INSTRUCTIONS TO FOLLOW — Return all the records, each one exactly as given.

DATA RECORDS —

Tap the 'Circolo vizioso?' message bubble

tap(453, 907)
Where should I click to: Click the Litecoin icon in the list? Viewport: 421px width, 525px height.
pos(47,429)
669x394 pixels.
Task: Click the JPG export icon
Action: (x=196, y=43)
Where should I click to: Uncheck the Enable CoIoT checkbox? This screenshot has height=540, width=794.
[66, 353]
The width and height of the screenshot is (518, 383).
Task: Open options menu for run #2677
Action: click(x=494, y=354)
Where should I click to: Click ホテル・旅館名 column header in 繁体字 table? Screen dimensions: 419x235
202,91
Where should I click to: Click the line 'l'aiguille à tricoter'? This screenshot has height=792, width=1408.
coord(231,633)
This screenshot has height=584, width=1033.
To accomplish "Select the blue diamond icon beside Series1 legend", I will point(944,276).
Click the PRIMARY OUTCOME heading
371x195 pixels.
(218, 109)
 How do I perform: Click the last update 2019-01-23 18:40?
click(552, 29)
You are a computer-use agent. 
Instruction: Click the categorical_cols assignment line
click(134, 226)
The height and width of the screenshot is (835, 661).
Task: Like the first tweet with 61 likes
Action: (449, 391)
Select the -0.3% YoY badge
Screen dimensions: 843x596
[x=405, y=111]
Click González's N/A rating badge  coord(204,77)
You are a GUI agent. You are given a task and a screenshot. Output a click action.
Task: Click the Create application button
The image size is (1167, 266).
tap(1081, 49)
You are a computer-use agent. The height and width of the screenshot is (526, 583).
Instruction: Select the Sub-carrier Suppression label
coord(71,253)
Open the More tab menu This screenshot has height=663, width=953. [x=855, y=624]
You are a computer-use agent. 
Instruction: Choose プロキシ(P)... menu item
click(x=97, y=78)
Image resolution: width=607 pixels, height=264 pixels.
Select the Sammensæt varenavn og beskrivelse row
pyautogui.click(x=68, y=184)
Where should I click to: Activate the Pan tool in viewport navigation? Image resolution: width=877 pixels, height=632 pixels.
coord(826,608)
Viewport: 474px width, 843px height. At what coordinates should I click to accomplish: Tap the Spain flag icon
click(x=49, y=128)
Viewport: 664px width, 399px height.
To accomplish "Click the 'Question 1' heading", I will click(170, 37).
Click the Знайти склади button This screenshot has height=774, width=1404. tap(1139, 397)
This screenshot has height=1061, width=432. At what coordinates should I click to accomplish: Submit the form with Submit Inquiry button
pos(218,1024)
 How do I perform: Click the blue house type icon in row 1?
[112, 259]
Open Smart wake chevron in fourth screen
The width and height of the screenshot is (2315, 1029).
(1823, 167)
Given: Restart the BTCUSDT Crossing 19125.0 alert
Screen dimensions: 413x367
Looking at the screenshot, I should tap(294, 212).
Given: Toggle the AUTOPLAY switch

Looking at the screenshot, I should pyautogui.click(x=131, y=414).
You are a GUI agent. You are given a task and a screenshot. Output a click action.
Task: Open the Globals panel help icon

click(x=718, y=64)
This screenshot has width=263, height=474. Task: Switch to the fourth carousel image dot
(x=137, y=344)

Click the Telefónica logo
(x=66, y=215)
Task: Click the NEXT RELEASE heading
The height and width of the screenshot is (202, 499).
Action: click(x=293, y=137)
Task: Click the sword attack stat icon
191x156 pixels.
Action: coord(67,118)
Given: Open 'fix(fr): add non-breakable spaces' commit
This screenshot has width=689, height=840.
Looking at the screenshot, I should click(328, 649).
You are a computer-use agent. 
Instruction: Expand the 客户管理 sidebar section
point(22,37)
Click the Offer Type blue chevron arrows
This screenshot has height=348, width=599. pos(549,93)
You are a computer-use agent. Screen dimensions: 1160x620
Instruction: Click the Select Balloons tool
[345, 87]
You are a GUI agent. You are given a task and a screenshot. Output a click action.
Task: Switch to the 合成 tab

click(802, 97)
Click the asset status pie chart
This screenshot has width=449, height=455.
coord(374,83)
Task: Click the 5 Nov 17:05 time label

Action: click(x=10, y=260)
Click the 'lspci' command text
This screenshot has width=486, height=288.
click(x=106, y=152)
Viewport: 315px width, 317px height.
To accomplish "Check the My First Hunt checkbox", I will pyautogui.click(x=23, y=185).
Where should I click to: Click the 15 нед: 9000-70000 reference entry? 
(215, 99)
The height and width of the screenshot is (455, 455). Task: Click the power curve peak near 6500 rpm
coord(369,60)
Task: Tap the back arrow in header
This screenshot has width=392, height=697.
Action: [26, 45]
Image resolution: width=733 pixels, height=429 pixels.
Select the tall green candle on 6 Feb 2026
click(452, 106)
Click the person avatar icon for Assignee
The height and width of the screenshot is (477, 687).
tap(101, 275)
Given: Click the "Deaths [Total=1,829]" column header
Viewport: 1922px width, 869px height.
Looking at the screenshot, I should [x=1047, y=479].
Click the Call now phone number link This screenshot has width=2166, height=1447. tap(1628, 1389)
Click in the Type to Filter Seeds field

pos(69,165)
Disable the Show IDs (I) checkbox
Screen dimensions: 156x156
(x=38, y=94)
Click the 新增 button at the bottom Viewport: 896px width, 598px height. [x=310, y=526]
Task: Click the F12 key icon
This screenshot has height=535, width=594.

ANSWER TO THIS EXERCISE —
Tap the 'Circolo vizioso?' message bubble

tap(453, 907)
Where should I click to: Click the Litecoin icon in the list? Viewport: 421px width, 525px height.
pos(47,429)
669x394 pixels.
Task: Click the JPG export icon
Action: (x=196, y=43)
Where should I click to: Uncheck the Enable CoIoT checkbox? This screenshot has height=540, width=794.
[66, 353]
The width and height of the screenshot is (518, 383).
Task: Open options menu for run #2677
Action: click(x=494, y=354)
Where should I click to: Click ホテル・旅館名 column header in 繁体字 table? Screen dimensions: 419x235
202,91
Where should I click to: Click the line 'l'aiguille à tricoter'? This screenshot has height=792, width=1408.
coord(231,633)
This screenshot has height=584, width=1033.
To accomplish "Select the blue diamond icon beside Series1 legend", I will point(944,276).
Click the PRIMARY OUTCOME heading
371x195 pixels.
(218, 109)
 How do I perform: Click the last update 2019-01-23 18:40?
click(552, 29)
You are a computer-use agent. 
Instruction: Click the categorical_cols assignment line
click(134, 226)
The height and width of the screenshot is (835, 661).
Task: Like the first tweet with 61 likes
Action: (449, 391)
Select the -0.3% YoY badge
Screen dimensions: 843x596
[x=405, y=111]
Click González's N/A rating badge  coord(204,77)
You are a GUI agent. You are given a task and a screenshot. Output a click action.
Task: Click the Create application button
The image size is (1167, 266).
tap(1081, 49)
You are a computer-use agent. The height and width of the screenshot is (526, 583).
Instruction: Select the Sub-carrier Suppression label
coord(71,253)
Open the More tab menu This screenshot has height=663, width=953. [x=855, y=624]
You are a computer-use agent. 
Instruction: Choose プロキシ(P)... menu item
click(x=97, y=78)
Image resolution: width=607 pixels, height=264 pixels.
Select the Sammensæt varenavn og beskrivelse row
pyautogui.click(x=68, y=184)
Where should I click to: Activate the Pan tool in viewport navigation? Image resolution: width=877 pixels, height=632 pixels.
coord(826,608)
Viewport: 474px width, 843px height. At what coordinates should I click to accomplish: Tap the Spain flag icon
click(x=49, y=128)
Viewport: 664px width, 399px height.
To accomplish "Click the 'Question 1' heading", I will click(170, 37).
Click the Знайти склади button This screenshot has height=774, width=1404. tap(1139, 397)
This screenshot has height=1061, width=432. At what coordinates should I click to accomplish: Submit the form with Submit Inquiry button
pos(218,1024)
 How do I perform: Click the blue house type icon in row 1?
[112, 259]
Open Smart wake chevron in fourth screen
The width and height of the screenshot is (2315, 1029).
(1823, 167)
Given: Restart the BTCUSDT Crossing 19125.0 alert
Screen dimensions: 413x367
Looking at the screenshot, I should tap(294, 212).
Given: Toggle the AUTOPLAY switch

Looking at the screenshot, I should pyautogui.click(x=131, y=414).
You are a GUI agent. You are given a task and a screenshot. Output a click action.
Task: Open the Globals panel help icon

click(x=718, y=64)
This screenshot has width=263, height=474. Task: Switch to the fourth carousel image dot
(x=137, y=344)

Click the Telefónica logo
(x=66, y=215)
Task: Click the NEXT RELEASE heading
The height and width of the screenshot is (202, 499).
Action: click(x=293, y=137)
Task: Click the sword attack stat icon
191x156 pixels.
Action: coord(67,118)
Given: Open 'fix(fr): add non-breakable spaces' commit
This screenshot has width=689, height=840.
Looking at the screenshot, I should click(328, 649).
You are a computer-use agent. 
Instruction: Expand the 客户管理 sidebar section
point(22,37)
Click the Offer Type blue chevron arrows
This screenshot has height=348, width=599. pos(549,93)
You are a computer-use agent. Screen dimensions: 1160x620
Instruction: Click the Select Balloons tool
[345, 87]
You are a GUI agent. You are given a task and a screenshot. Output a click action.
Task: Switch to the 合成 tab

click(802, 97)
Click the asset status pie chart
This screenshot has width=449, height=455.
coord(374,83)
Task: Click the 5 Nov 17:05 time label

Action: click(x=10, y=260)
Click the 'lspci' command text
This screenshot has width=486, height=288.
click(x=106, y=152)
Viewport: 315px width, 317px height.
To accomplish "Check the My First Hunt checkbox", I will pyautogui.click(x=23, y=185).
Where should I click to: Click the 15 нед: 9000-70000 reference entry? 
(215, 99)
The height and width of the screenshot is (455, 455). Task: Click the power curve peak near 6500 rpm
coord(369,60)
Task: Tap the back arrow in header
This screenshot has width=392, height=697.
Action: [26, 45]
Image resolution: width=733 pixels, height=429 pixels.
Select the tall green candle on 6 Feb 2026
click(452, 106)
Click the person avatar icon for Assignee
The height and width of the screenshot is (477, 687).
tap(101, 275)
Given: Click the "Deaths [Total=1,829]" column header
Viewport: 1922px width, 869px height.
Looking at the screenshot, I should [x=1047, y=479].
Click the Call now phone number link This screenshot has width=2166, height=1447. tap(1628, 1389)
Click in the Type to Filter Seeds field

pos(69,165)
Disable the Show IDs (I) checkbox
Screen dimensions: 156x156
(x=38, y=94)
Click the 新增 button at the bottom Viewport: 896px width, 598px height. [x=310, y=526]
Task: Click the F12 key icon
This screenshot has height=535, width=594.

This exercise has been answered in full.